=== Begin Enclosure ===

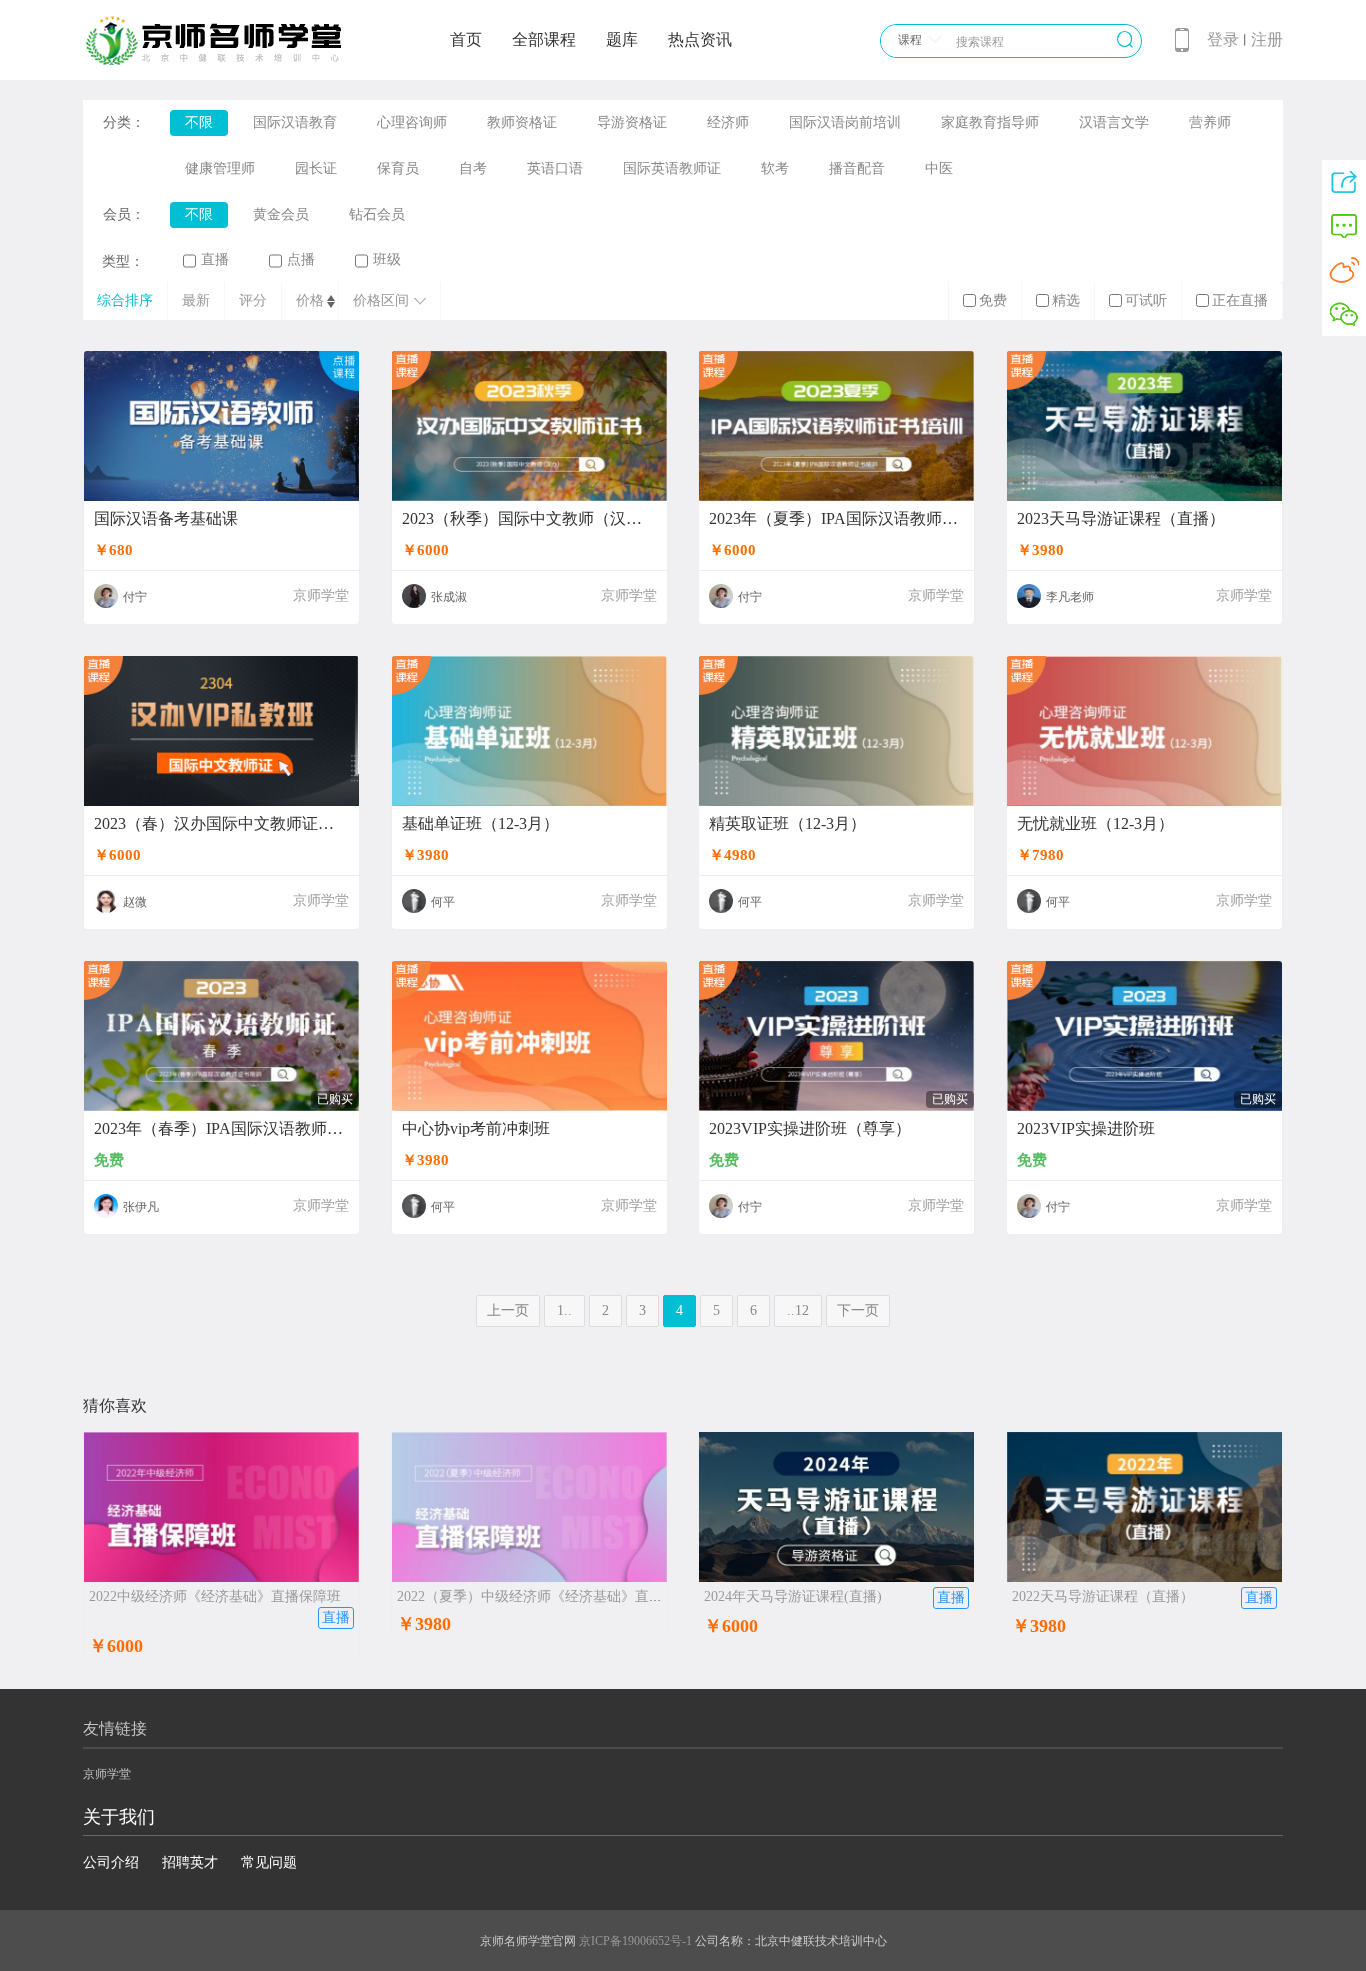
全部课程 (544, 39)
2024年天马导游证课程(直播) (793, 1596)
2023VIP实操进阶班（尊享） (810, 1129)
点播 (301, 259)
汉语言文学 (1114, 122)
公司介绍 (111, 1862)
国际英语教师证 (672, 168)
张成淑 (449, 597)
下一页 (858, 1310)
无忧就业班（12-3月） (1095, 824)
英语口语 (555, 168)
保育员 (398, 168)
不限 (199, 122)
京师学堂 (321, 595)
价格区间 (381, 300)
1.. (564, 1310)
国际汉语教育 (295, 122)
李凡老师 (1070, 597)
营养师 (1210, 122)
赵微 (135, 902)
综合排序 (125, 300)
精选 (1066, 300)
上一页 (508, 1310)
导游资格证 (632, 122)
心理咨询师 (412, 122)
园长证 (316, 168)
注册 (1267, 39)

=== End Enclosure ===
=== Begin Enclosure ===

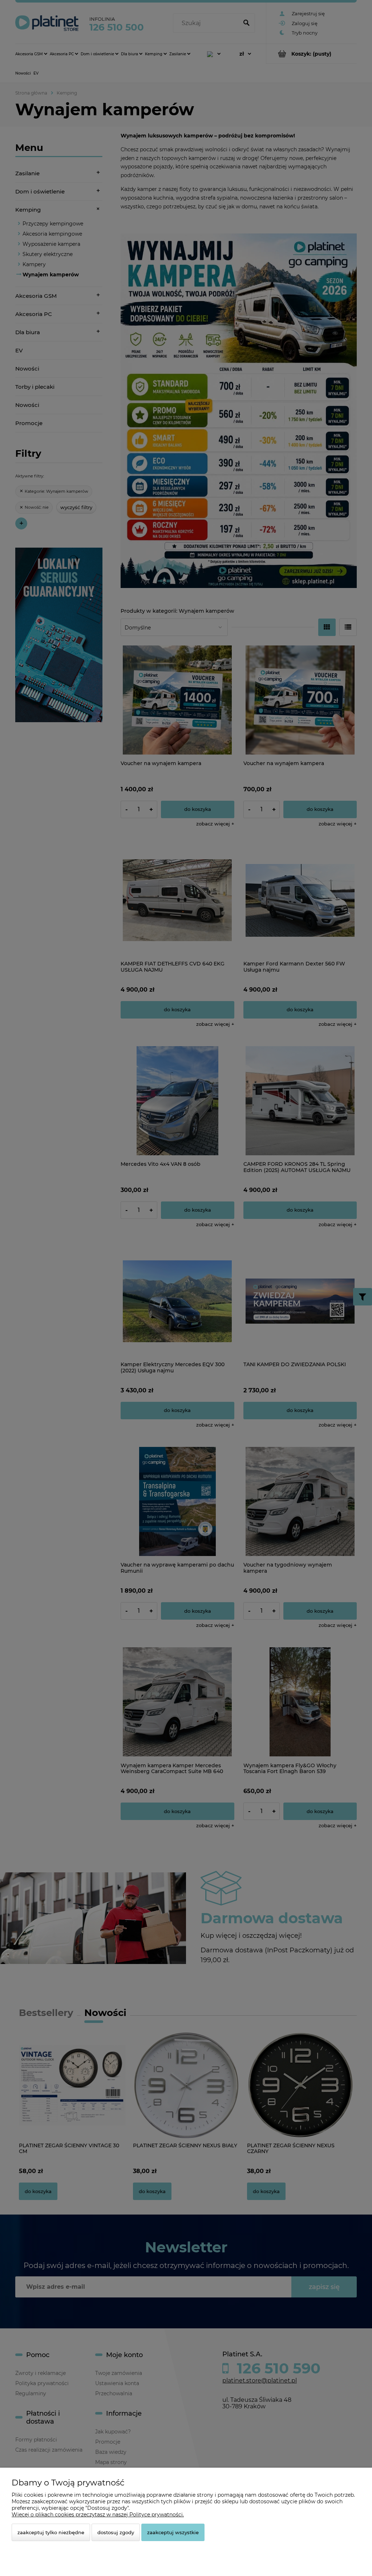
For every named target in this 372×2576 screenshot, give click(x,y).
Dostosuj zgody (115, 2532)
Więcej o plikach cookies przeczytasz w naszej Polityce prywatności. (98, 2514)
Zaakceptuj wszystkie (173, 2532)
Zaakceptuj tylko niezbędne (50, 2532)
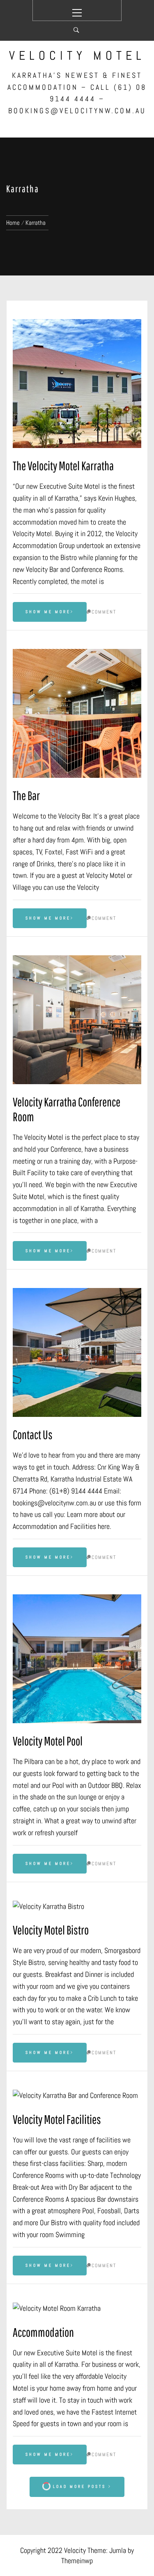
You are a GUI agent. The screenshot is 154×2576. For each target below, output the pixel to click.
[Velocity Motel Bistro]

=== End Enclosure ===
=== Begin Enclosure ===

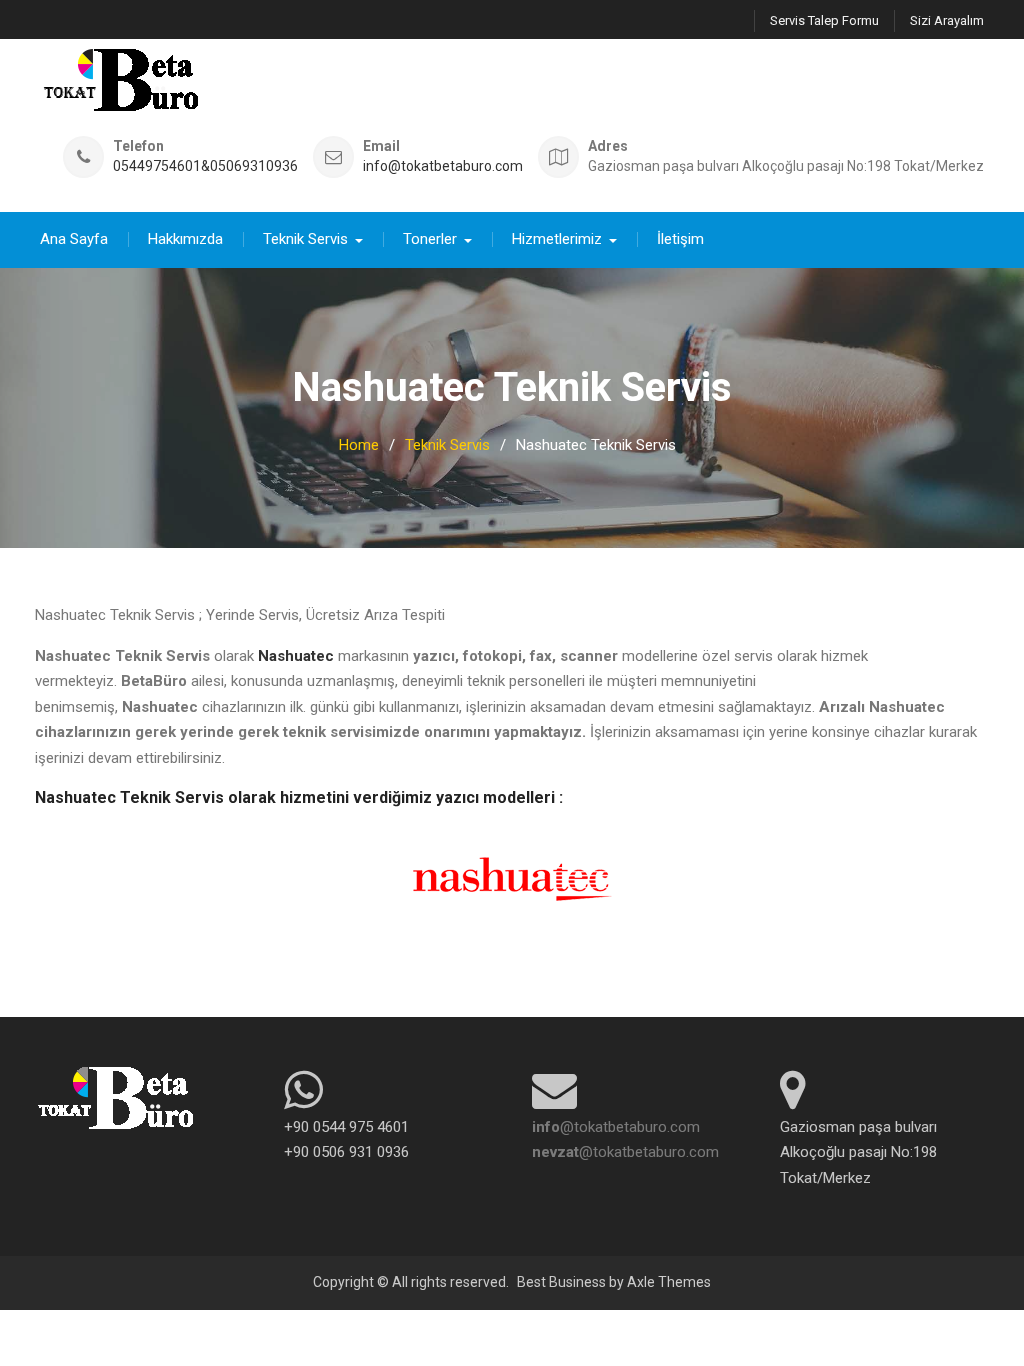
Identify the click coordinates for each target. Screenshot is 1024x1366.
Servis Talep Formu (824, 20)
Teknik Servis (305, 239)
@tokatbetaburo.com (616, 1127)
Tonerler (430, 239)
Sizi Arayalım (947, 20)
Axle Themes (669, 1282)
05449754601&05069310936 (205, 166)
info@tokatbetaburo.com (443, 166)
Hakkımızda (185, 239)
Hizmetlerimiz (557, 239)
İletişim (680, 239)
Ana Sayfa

=== End Enclosure ===

Task: From the records above, transcribe exactly the run of lines that opens with the line holding "全部课程 (544, 39)" and closes with the line holding "注册 (1267, 39)", both included.

Solution:
全部课程 (544, 39)
2024年天马导游证课程(直播) (793, 1596)
2023VIP实操进阶班（尊享） (810, 1129)
点播 (301, 259)
汉语言文学 (1114, 122)
公司介绍 (111, 1862)
国际英语教师证 (672, 168)
张成淑 (449, 597)
下一页 (858, 1310)
无忧就业班（12-3月） (1095, 824)
英语口语 (555, 168)
保育员 (398, 168)
不限 (199, 122)
京师学堂 (321, 595)
价格区间 (381, 300)
1.. (564, 1310)
国际汉语教育 (295, 122)
李凡老师 (1070, 597)
营养师 (1210, 122)
赵微 (135, 902)
综合排序 (125, 300)
精选 (1066, 300)
上一页 (508, 1310)
导游资格证 (632, 122)
心理咨询师 (412, 122)
园长证 (316, 168)
注册 (1267, 39)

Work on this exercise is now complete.